-- start --

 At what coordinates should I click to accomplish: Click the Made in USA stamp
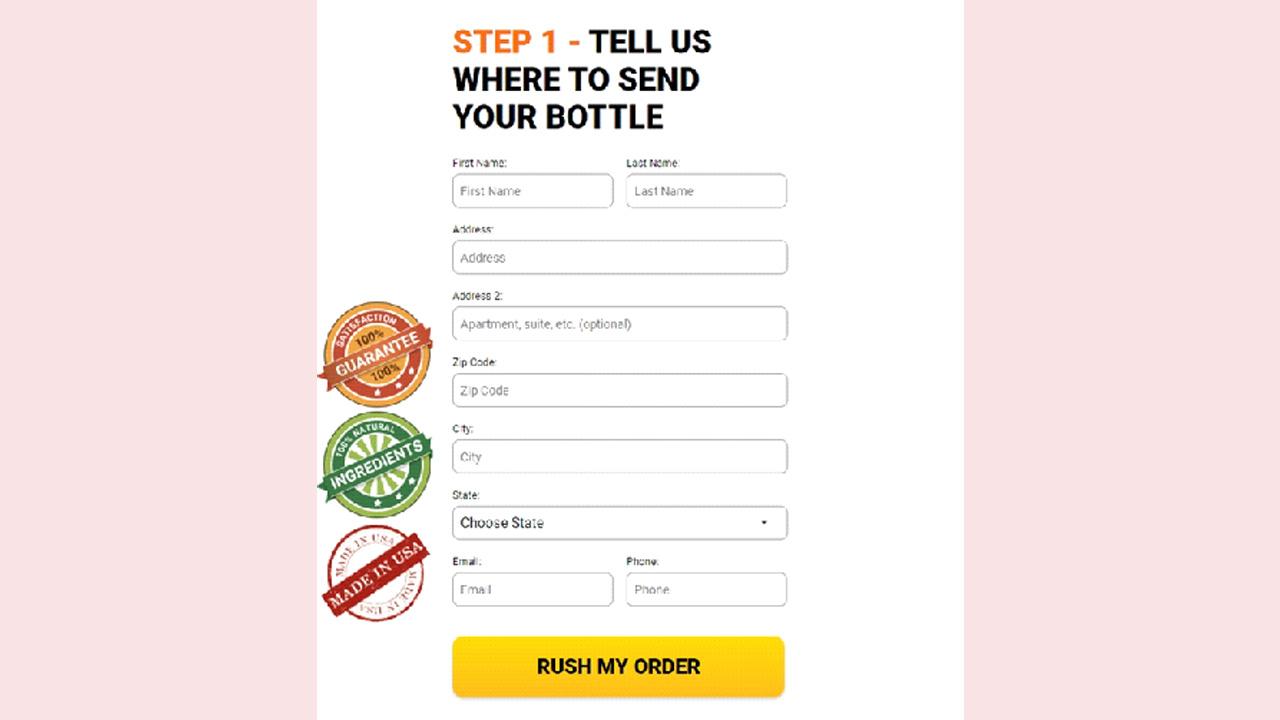click(375, 573)
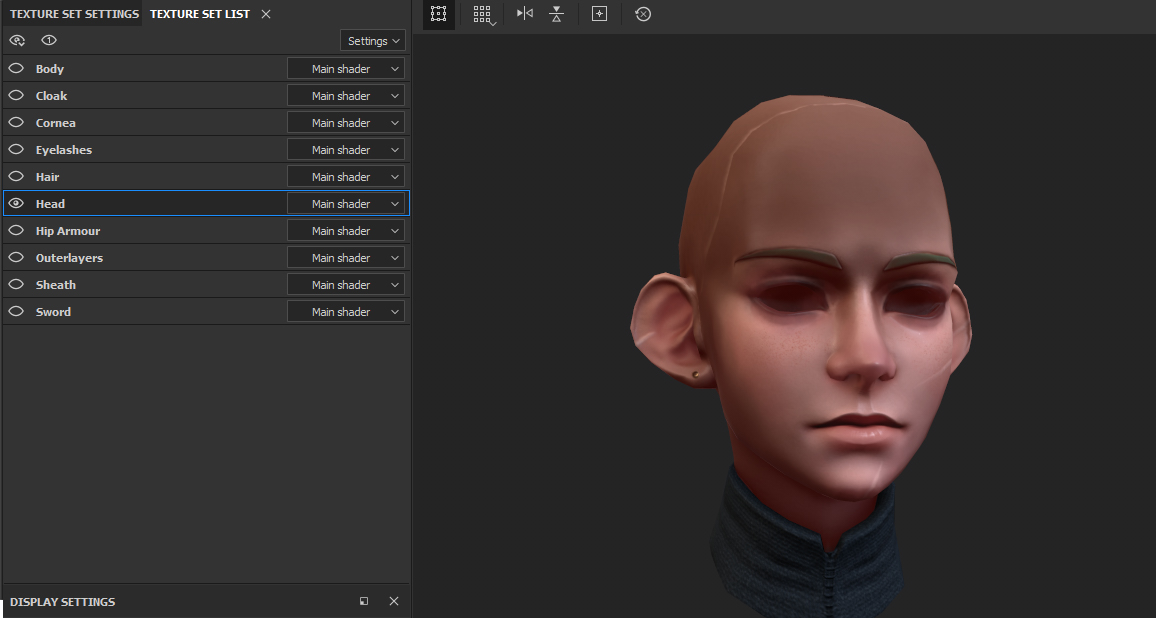1156x618 pixels.
Task: Undock the Display Settings panel
Action: [364, 601]
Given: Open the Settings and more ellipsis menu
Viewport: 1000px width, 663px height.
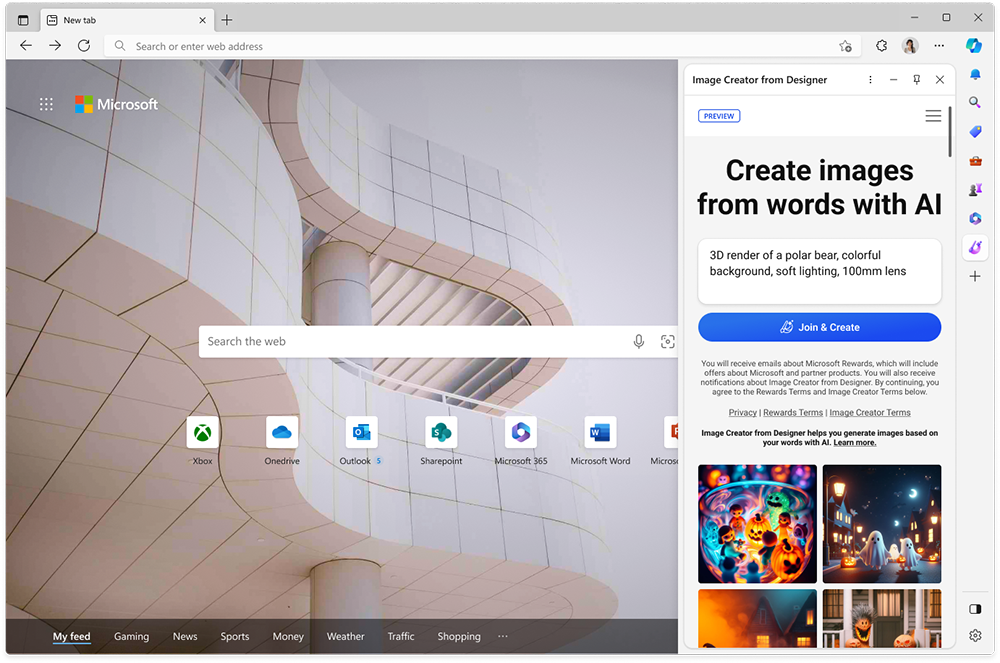Looking at the screenshot, I should point(938,45).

-- end --

State how many lines in the entries above contain the string "Settings", treating uppercase and lowercase as distinct. Give only the number.

## Result of the exercise
2